→ WHAT NEEDS TO BE DONE:
The lines to copy from the listing below are those that contain the string "annotation".

→ RECORDS TO PROCESS:
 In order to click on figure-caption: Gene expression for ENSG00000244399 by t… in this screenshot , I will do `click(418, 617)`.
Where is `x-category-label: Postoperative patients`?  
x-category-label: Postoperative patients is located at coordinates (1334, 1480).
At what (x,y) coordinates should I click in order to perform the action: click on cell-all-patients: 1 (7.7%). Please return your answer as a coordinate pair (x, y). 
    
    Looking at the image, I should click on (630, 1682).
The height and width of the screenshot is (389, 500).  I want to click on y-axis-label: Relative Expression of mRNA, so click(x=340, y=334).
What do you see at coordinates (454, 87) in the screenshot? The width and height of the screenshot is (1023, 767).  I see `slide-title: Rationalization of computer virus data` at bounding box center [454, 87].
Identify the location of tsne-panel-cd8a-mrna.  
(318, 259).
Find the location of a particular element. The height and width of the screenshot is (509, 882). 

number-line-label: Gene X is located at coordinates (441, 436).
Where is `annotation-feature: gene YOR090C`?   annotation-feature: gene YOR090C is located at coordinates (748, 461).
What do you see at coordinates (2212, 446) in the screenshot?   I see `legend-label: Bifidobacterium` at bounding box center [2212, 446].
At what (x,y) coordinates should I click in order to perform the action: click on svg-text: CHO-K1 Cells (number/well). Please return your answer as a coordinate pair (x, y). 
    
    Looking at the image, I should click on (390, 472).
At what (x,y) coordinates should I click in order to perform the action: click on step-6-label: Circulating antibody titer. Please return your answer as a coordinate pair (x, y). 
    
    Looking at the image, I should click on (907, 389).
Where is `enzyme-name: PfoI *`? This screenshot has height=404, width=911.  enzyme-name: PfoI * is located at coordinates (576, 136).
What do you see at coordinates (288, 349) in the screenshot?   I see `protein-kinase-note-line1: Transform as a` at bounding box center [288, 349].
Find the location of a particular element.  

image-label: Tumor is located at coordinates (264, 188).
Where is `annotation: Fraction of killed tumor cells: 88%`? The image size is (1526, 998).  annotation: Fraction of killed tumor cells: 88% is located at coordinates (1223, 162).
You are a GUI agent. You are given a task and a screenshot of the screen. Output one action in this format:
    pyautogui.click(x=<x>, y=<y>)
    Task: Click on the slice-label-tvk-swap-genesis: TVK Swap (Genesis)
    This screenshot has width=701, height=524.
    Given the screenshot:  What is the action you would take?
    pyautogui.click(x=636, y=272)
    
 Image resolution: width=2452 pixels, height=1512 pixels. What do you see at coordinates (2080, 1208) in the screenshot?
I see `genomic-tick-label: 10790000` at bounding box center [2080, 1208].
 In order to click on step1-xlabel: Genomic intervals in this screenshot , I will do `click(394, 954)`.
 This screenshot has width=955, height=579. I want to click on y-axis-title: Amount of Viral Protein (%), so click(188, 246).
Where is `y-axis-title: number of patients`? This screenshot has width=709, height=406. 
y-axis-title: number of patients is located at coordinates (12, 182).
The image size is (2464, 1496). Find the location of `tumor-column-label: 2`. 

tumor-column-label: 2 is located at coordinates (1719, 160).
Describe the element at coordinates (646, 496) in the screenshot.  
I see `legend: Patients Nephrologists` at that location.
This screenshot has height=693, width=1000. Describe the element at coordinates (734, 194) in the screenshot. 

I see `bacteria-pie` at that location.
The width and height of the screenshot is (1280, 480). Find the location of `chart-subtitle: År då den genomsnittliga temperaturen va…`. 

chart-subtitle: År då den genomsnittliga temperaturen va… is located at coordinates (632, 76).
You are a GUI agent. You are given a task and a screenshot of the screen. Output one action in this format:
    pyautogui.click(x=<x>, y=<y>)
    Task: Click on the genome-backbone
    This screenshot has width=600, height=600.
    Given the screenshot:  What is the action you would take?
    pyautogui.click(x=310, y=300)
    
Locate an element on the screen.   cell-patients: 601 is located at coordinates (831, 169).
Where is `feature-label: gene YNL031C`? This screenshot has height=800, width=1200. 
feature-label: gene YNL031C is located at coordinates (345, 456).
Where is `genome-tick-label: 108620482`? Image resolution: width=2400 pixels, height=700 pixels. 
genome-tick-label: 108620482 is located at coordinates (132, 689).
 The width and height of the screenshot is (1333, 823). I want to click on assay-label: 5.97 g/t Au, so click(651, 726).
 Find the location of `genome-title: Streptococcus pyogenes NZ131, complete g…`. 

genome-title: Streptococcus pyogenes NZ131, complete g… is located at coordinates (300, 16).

→ ANSWER AREA:
Where is `annotation-feature: gene YOR090C`?   annotation-feature: gene YOR090C is located at coordinates (748, 461).
Where is `annotation: Fraction of killed tumor cells: 88%`? The image size is (1526, 998).  annotation: Fraction of killed tumor cells: 88% is located at coordinates (1223, 162).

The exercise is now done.